Using Social Media Posts as Evidence in Canadian Personal Injury Cases
Defendants in personal injury cases often go to great lengths to prove the plaintiff's claims are either exaggerated or invalid. At one time, that meant hiring a private investigator to follow the plaintiff around and trying to capture evidence that contradicts claims made in the lawsuit.
Today, finding evidence to support the defendant's case is as easy as following the plaintiff on social media.
All across Canada – and in other parts of the world – social media posts are being used as evidence in personal injury.
In March, the British Columbia Supreme Court rejected one woman's claim for hundreds of thousands of dollars in damages after photos on Facebook contradicted her claims.

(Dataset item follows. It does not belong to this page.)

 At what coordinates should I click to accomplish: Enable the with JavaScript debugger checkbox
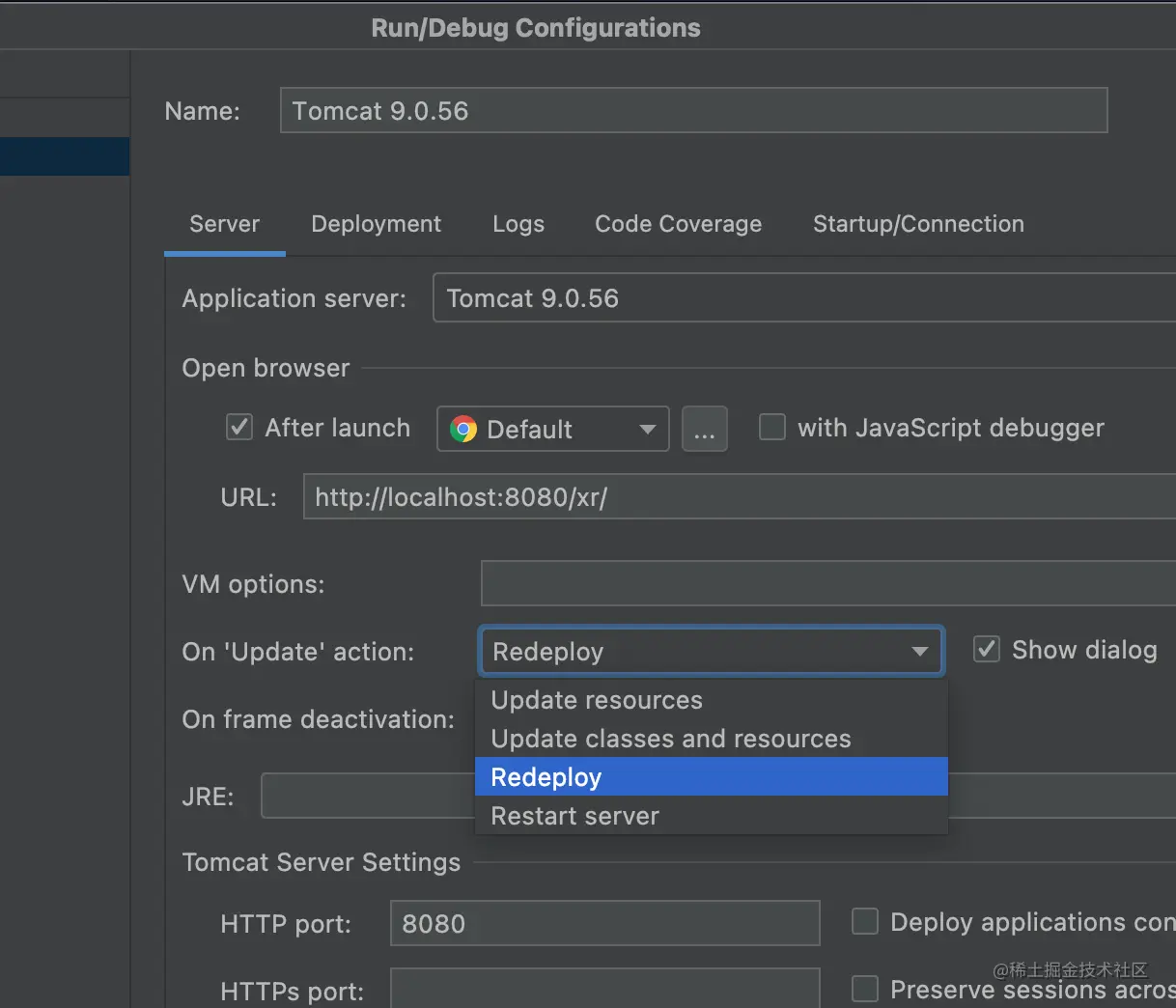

The woman said two car accidents left her without friends, depressed and unable to leave her home. But 194 pages from Facebook and hours of surveillance video proved otherwise. The woman was seen out with friends and river tubing – activities that contradicted her claim.
""The goal of a tort claim is to compensate you for pain and suffering damages, such as psychological injury, loss of income due to any missed work as a result of your injuries, out of pocket expenses, and anything else your accident benefit claim doesn’t cover,"" says MG Law, a firm that specializes in personal injury law.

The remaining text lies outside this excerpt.